28 September 2003 13:39 [Source: ICIS news]
MONTE CARLO, Monaco (CNI)--The historically high cost of natural gas feedstocks in the US will remain a problem for several years, according to Marc Nagele, global sales manager for specialty chemicals with the Chevron Phillips Chemical (CPChem) joint venture.
Nagele, who was speaking here on the sidelines of the European Petrochemicals Association (EPCA) annual meeting*, said prices are likely to remain above $4/m Btu for the next few years. "We're not going to see $3 gas anytime in the near future," he said.
Chevron Phillips is heavily dependent upon gas feedstocks for its specialty chemicals business and Nagele estimated that the recent spike in prices probably has added about 10% to costs.
Nagele said the increase in prime feedstock costs already has forced a deeper focus on efficiency programmes and would continue to drive the search for even greater economies.

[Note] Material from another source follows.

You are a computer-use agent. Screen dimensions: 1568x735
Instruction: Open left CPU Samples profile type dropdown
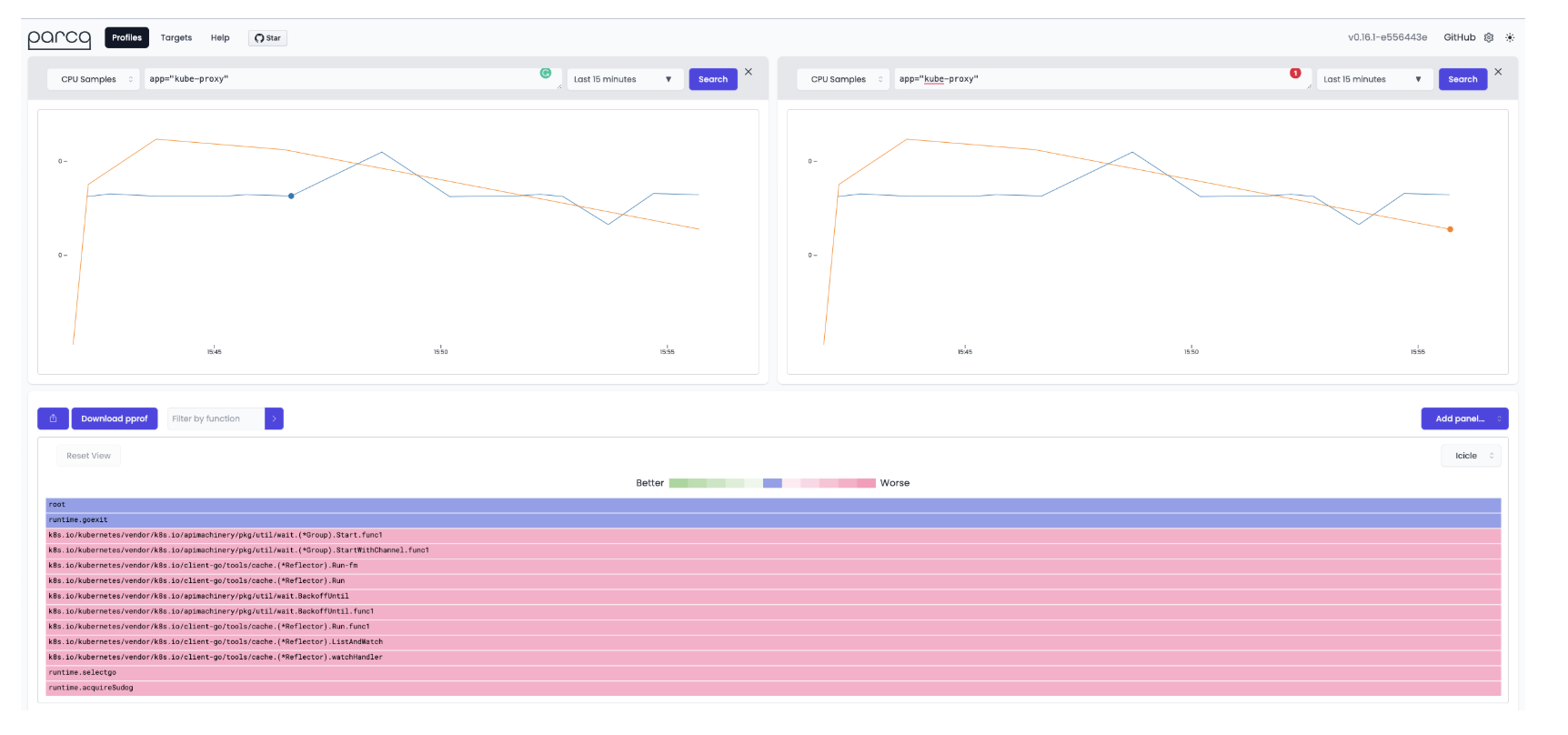coord(94,79)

He stressed that Chevron Phillips, which sells more than 400 products, is focused on being the low-cost producer in the major markets in which it competes. Like most of its competitors, Chevron Phillips is looking to Asia for above-average underlying demand growth. But Nagele said his company is also benefitting from changes in environmental legislation, especially new rules mandating auto engine fuels with much lower emissions.